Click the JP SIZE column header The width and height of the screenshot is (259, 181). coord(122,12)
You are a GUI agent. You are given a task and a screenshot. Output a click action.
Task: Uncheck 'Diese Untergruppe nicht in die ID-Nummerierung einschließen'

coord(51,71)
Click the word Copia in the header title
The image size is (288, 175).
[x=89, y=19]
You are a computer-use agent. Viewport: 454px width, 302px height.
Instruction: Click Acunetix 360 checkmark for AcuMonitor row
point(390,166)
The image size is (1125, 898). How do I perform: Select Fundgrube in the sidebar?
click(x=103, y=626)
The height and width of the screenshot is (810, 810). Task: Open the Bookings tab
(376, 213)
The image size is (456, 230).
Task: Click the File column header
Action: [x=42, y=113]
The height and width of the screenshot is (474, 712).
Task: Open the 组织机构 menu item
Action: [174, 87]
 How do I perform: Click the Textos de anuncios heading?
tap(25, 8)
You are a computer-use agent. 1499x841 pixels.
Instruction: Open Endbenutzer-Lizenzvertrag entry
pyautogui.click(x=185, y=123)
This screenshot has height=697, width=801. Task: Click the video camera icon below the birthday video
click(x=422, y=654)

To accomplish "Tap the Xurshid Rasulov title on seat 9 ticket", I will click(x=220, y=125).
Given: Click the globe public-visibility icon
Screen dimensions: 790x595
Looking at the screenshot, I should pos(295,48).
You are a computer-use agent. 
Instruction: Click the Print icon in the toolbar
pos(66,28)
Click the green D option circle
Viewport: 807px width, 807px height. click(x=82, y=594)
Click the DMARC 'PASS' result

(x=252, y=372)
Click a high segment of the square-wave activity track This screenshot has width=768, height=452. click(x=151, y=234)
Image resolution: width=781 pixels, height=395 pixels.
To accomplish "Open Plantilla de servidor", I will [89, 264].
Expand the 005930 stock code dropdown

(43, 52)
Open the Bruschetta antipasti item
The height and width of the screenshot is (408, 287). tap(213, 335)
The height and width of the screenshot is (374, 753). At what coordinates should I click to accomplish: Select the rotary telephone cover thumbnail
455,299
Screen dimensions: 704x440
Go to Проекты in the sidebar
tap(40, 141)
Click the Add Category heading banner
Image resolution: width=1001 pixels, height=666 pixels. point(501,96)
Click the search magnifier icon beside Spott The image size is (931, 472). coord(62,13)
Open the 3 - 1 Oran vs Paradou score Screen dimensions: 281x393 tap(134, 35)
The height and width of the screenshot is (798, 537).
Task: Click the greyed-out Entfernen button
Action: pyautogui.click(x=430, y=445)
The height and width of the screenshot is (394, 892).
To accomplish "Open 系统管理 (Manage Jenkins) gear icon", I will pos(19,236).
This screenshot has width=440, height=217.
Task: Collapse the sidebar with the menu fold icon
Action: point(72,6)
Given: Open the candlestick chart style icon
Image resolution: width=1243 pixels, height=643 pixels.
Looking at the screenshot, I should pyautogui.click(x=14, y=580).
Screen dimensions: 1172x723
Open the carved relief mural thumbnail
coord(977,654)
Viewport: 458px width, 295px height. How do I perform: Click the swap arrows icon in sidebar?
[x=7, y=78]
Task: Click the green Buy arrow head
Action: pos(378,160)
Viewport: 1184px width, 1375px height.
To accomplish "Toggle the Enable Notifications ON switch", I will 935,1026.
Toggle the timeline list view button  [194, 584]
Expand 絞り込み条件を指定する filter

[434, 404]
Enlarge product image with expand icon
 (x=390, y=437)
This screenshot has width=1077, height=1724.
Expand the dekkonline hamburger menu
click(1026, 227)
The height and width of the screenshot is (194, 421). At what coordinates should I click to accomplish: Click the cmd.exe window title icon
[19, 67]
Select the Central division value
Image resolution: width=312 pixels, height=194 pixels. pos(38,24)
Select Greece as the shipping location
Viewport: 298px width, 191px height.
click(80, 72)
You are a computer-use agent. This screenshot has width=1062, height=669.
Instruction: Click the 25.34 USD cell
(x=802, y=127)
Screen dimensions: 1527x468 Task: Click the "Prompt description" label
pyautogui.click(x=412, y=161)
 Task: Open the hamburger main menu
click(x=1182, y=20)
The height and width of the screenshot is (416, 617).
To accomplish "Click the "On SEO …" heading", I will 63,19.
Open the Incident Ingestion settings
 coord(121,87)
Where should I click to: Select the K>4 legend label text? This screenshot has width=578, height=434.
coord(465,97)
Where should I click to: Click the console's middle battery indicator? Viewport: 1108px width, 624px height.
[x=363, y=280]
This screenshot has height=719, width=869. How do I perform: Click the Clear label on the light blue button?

::::

» **WORK INSTRUCTION**:
Out of the preceding entries, pull every line containing the string "computer".

» **RESPONSE BOX**:
You are a computer-use agent. Viewport: 454px width, 302px height.
You are a computer-use agent. 1499x841 pixels.
You are a computer-use agent. 
You are a computer-use agent. This screenshot has width=1062, height=669.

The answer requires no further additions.